> [STUDY TEXT]:
[Start of Attachment]

This article is presented in partnership with Visit Warrensburg.

Whether you’re looking to research your genealogy or appreciate MesoAmerican sculpture, if it has its roots in history, you’ll be able to discover it at the McClure. 

Located in Warrensburg on the University of Central Missouri campus, McClure Archives and University Museum house approximately twenty thousand objects in the museum and more than a million documents in the archives. These extensive collections include documents and books from U.S. and UCM’s history, as well as more unusual offerings, like a Chinese bronze wine vessel from 2500BCE. Some items are incredibly rare—and you’d be hard pressed to find them in any other museum in the country, if not the world. 

“There are some collections that attract researchers from around the world, such as the Nance Middle East Collection and the Haymaker Collection,” Amber R. Clifford-Napoleone, Ph.D., McClure Archives and University Museum director, explains.

[End of Attachment]

> [SOURCE MATERIAL]:

[Start of Attachment]

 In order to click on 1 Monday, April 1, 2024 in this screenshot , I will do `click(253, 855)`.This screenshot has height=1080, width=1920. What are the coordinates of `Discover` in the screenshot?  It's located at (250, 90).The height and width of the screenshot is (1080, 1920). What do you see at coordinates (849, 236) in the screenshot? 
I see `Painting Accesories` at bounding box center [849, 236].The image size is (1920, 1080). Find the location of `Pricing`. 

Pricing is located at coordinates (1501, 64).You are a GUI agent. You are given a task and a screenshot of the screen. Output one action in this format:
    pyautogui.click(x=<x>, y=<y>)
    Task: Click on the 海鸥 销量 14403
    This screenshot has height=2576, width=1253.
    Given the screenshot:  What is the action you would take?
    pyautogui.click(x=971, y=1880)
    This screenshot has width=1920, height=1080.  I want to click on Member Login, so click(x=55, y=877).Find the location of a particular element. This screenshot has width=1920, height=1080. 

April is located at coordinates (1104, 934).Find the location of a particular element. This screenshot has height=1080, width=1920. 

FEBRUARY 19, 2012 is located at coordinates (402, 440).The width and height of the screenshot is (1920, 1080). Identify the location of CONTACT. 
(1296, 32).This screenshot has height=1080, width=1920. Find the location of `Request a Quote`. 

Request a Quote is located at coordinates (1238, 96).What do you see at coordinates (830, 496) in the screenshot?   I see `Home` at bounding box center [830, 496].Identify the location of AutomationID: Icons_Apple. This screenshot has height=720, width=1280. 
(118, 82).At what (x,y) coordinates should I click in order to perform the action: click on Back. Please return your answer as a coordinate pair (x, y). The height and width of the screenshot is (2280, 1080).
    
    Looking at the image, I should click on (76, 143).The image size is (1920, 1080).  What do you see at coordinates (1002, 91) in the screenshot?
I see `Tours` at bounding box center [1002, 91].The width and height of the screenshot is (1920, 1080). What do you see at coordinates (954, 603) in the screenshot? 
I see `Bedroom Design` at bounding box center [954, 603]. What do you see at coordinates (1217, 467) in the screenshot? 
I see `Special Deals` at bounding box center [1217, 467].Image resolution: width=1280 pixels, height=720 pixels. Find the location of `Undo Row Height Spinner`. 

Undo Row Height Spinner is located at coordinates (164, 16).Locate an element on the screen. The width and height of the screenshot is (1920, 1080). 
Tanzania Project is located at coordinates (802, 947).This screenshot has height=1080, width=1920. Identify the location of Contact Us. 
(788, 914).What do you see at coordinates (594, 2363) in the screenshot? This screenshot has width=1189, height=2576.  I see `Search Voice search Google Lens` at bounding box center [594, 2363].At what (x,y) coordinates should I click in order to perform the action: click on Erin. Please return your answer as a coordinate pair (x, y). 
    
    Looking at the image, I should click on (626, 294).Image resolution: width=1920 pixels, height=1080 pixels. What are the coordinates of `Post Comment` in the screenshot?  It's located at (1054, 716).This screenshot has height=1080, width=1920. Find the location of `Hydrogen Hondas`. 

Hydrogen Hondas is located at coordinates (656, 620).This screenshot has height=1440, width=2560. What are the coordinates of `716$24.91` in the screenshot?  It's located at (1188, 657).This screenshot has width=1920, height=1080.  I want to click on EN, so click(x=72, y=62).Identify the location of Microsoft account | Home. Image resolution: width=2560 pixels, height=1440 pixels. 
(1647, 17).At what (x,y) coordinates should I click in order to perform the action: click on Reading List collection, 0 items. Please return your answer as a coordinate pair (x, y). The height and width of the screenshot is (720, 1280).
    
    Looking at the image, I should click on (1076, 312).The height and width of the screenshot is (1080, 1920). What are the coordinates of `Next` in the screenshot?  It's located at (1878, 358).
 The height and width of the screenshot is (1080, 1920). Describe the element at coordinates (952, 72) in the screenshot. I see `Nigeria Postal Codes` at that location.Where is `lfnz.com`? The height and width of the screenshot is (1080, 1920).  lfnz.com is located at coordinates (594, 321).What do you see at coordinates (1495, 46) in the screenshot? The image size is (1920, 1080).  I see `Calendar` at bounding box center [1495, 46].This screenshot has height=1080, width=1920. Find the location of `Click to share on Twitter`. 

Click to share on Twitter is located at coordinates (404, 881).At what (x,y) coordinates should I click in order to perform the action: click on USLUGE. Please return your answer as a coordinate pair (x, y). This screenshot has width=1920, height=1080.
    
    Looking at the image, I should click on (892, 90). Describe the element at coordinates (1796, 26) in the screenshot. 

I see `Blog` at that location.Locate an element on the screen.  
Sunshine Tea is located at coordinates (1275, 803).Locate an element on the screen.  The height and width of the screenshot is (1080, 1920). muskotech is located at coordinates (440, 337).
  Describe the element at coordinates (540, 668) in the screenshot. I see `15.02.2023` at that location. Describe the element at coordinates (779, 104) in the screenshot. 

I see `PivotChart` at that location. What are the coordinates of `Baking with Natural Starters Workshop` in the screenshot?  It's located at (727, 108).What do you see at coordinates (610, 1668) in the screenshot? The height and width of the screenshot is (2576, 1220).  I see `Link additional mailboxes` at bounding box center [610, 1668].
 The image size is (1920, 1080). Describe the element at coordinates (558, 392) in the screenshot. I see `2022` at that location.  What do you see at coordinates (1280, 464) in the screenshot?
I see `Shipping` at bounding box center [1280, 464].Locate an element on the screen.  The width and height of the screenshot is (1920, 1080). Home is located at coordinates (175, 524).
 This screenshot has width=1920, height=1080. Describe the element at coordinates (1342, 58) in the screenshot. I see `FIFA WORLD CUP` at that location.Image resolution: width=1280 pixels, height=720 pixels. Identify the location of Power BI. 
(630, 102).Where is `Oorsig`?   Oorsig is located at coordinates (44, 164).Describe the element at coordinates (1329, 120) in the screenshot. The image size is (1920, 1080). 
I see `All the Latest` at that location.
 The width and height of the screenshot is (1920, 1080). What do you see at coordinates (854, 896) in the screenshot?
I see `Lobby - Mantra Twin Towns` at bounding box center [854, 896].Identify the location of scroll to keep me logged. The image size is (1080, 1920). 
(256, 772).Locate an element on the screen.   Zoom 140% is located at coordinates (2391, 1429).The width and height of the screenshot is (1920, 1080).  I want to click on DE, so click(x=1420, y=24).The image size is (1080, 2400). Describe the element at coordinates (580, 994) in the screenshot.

[End of Attachment]

> [COMPLETE THE FOLLOWING]:
[A] Decide whether each statement agrees with the article about the McClure Archives and University Museum. For each one, answer yes or no and quote the words from the article that settle it. (i) The museum holds about twenty thousand objects. (ii) The archives hold fewer than a million documents. (iii) The McClure sits on the University of Central Missouri campus in Warrensburg.
[B] Continue the article about the McClure Archives and University Museum, starting after its last sentence.
The entries that come after the article are unrelated to it.

> [TASK RESULTS]:
[A]
(i) Yes: "approximately twenty thousand objects in the museum"
(ii) No: "more than a million documents in the archives"
(iii) Yes: "Located in Warrensburg on the University of Central Missouri campus"

[B]
The museum houses several collections, which have their own unique histories and were donated by individual owners. The Haymaker Collection consists of fascinating material from the first Protestant missionary in Guatemala, and it covers one hundred years of Guatemalan history. It’s not surprising, then, that it has been recognized by the Guatemalan government. The Nance Middle East Collection includes approximately a thousand objects, as well as a research library dedicated to the traditional Middle East and the early years of oil exploration. Other collections include one of more than twelve thousand seashells and one of MesoAmerican sculpture. 

American history is significant at the museum, as well, as there is a wide variety of Vietnam War and World War II items on display. 

“We place special emphasis on World War II collections, including uniforms, memorabilia, photographs, and letters,” Clifford-Napoleone says. McClure is a Vietnam War Commemorative Partner, which means it doesn’t just collect artifacts from the era—it collects stories and events, too. “We continue to do research, interviews, and exhibits about the Vietnam War, especially since so little is known about that war by younger generations,” she says. “The oral history collection is actually available online for teachers to use in classrooms.”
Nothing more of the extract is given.